By Diagnostics World Staff
October 26, 2018 | Scientists from the Icahn School of Medicine at Mount Sinai, Eli Lilly and Company, and Sema4 released results from a proof-of-concept study demonstrating that patient-derived cells offer a more effective approach for assessing drug response than conventional methods. These findings could pave the way for streamlined drug discovery, particularly for diseases such as schizophrenia that have seen little therapeutic innovation. The study was published this week in Nature Communications (DOI:https://doi.org/10.1038/s41467-018-06515-4).
Drug discovery for neuropsychiatric disorders such as schizophrenia is limited due to a lack of useful models for screening candidate treatments, the authors of the study write. Currently, all antipsychotic drugs approved by the U.S. Food and Drug Administration target the same dopamine receptor. Unfortunately, two-thirds of patients with schizophrenia have no response or only partial response to these treatments. New therapies are necessary, but without biologically relevant screening models there has been little progress.
In this new study, scientists theorized that more meaningful results could be generated from testing drug candidates on patient-derived cells, rather than on generic cell lines. They utilized cells isolated from 12 patients with schizophrenia and 12 healthy controls, generating induced pluripotent stem cells that were guided to become neural progenitor cells, the key cell type targeted for neuropsychiatric disorders.
Researchers prepared a series of assays from each individual’s cells, treated them with 135 different small molecules selected for their predicted or demonstrated interaction with schizophrenia-relevant biology, and analyzed gene activity. The same drugs were tested on commonly used cancer cell lines for comparison. Results showed that the patient-derived cells yielded more disease-relevant information than the generic cells. In some cases, certain drugs reversed the gene expression signatures associated with schizophrenia.
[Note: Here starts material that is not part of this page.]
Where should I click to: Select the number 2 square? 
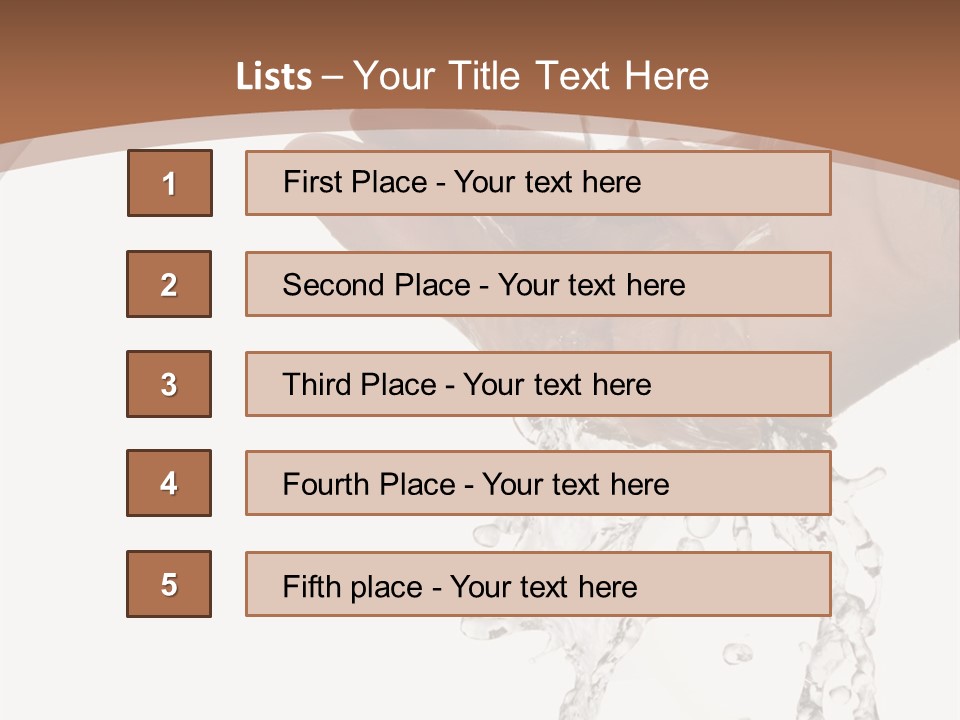point(169,284)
“There is tremendous value in gene expression-based drug screening using patient-derived cells because it can generate results that are more reflective of disease biology,” Kristen Brennand, Associate Professor of Neuroscience, Psychiatry, and Genetics and Genomic Sciences at Mount Sinai and senior author of the paper, said in a statement.
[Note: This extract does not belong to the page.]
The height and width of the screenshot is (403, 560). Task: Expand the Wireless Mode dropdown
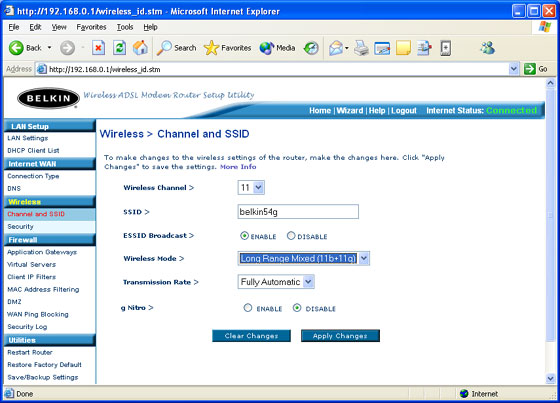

“This study nicely illustrates the importance of using an integrative genomics approach for improving drug discovery and, ultimately, patient care,” the Icahn Institute’s director for Data Science and Genomic Technology at Mount Sinai, Adam Margolin, wrote in a press release. “The results should be immediately applicable not only to drug discovery for schizophrenia but also more broadly to a wide range of diseases for which more biologically relevant screening models are long overdue.”
For this study, drug screening and transcriptome analysis were performed at Mount Sinai with compounds provided by Eli Lilly. Funding for the work came from Mount Sinai and Eli Lilly.